Page has gone back to Vietnam again and again, like a "repeat offender," as he says. This book primarily concerns his visit in 1990, when the country first began to allow foreigners to enter, even in modest numbers. In the first 50 pages he recounts a portion of his experiences during the war, including, literally, his near death experience in April, 1969, when, missing 200 cc of his brain, after other members of the 25th Infantry Division stepped on a 250 pound mine, he was logged in as dead at the medical facility at Long Binh.
The author describes a Vietnam that has long since been transformed. In 1994, during my visit to Hanoi, I was told that ox-carts still travelled the streets in 1990. In '94, the traffic was 80% bicycles, 20% motorbikes, and within two years, the percentages were reversed. By the year 2000, the far northwestern town of Sapa had a 5-star hotel with tennis courts, and by 2008 I read about $750 a night "boutique hotels" in Nha Trang. It is a matter of vital perspective when reading his account of 1990; most of which is impossible to see today.

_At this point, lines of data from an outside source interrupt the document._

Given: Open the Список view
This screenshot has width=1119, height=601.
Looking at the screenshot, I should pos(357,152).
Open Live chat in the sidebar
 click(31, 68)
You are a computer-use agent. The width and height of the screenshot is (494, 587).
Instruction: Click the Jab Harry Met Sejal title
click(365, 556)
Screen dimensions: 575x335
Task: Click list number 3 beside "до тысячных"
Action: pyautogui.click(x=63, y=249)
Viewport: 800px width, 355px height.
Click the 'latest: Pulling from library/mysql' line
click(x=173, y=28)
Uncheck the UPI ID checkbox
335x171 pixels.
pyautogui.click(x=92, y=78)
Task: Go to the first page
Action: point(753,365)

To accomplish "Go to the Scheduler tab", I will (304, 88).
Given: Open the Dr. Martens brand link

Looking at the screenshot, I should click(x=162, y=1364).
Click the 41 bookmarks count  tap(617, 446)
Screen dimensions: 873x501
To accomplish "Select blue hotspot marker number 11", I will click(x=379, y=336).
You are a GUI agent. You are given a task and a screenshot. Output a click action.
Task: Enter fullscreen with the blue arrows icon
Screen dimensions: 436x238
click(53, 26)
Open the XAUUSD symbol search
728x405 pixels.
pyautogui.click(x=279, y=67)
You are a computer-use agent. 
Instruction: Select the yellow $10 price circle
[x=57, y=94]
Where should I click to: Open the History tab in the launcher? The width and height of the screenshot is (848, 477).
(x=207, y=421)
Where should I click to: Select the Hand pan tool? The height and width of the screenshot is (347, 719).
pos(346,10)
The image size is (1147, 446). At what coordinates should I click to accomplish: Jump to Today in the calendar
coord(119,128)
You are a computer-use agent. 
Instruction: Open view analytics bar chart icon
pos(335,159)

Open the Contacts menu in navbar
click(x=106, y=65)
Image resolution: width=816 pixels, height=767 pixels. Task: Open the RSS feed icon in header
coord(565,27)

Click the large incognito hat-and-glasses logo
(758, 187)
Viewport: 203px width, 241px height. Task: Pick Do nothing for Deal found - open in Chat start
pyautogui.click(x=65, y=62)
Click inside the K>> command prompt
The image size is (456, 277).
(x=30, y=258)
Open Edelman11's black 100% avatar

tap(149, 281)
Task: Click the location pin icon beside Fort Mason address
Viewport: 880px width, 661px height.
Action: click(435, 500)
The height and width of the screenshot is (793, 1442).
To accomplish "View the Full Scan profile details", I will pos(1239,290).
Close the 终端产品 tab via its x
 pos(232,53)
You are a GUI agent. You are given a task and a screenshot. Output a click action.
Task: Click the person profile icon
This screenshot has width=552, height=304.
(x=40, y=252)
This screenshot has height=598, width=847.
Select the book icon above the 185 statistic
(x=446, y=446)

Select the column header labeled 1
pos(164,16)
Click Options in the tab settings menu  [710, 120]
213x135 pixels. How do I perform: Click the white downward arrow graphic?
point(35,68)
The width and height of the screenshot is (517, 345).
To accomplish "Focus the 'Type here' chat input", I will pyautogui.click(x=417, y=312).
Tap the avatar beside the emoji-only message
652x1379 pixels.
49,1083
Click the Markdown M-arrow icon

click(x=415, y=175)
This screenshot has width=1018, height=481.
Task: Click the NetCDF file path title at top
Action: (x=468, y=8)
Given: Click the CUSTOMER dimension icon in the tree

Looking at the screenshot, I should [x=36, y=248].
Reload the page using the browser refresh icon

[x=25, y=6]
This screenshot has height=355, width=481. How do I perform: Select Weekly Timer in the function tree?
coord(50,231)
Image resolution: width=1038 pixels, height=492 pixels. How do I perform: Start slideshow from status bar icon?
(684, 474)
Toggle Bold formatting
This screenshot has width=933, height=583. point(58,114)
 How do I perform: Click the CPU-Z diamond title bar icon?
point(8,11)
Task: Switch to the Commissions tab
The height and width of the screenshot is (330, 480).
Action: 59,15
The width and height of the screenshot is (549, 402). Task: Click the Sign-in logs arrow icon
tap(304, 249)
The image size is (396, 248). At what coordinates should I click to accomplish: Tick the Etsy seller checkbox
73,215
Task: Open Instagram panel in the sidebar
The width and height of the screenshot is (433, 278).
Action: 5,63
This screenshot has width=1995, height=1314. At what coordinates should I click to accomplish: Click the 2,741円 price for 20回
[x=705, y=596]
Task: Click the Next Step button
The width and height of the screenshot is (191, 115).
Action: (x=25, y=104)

The topics covered are wide-ranging, and episodic. He visited both Lao Cai, and Cao Bang, border towns with China. The latter was featured in the French war, the former in a war with China, in 1979, which is now almost completely forgotten in the West. China had been backing the murderous Khmer Rouge regime, and when Vietnam finally invaded, in part to end numerous border incursions against Vietnam, China decided to invade in order to "punish" the Vietnamese for ending one of the worst genocidal regimes ever. (Even worse, the United States and China were allied, in not recognizing the new Vietnamese government run by Hun Sen, but preferring to continue to recognize the Khmer Rouge as the legitimate government. Strange bedfellows, indeed!)
The Khmer Rouge killed many, including Page's friend Sean Flynn, son of the movie actor Errol Flynn. The precise details of his death will probably never be known, but it's not for a lack of effort of Page's part, who documents some of his earlier efforts in the chapter "Danger on the Edge of Town." It was also in 1990 that General Hal Moore, along with the reporter Joe Galloway returned to Vietnam, ultimately to meet with General Giap. Page includes a good picture he took of that meeting. It was Moore, as a Lt. Col, who lead troops of the 1st Air Cav in the first major set piece battle of the war, in the Ia Drang valley, in the Central Highlands. Their book on the battle is
We Were Soldiers Once...and Young: Ia Drang - the Battle That Changed the War in Vietnam In the movie, Mel Gibson played Col. Moore. Page was at the meeting, with his own wry comments about the participants.
For me, Page was prescient, by five years. In '95, I was able to travel overland to Dien Bien Phu, from Hanoi, perhaps one of the first 1000 Westerners to do so. As Page said: "There are few places on this planet where you can get a feeling of virgin turf. The hills in the northwest quadrant of Vietnam may have seen no more than a few hundred white people since the French were hoofed out; the only ones to make it to this remote area have been East-Block advisers or downed pilots. This is definitely not tourist country, though I suspect groups of yuppies and trekkers will be buzzing here before too long..."
For his guts - or his craziness- and because he played the Jefferson Airplane at "Frankie's House," but mainly because he "saw" the reality before us all, and concluded: "We should have come to learn, to liberate ourselves, rather than obstruct their liberation," I'll give him 5-stars.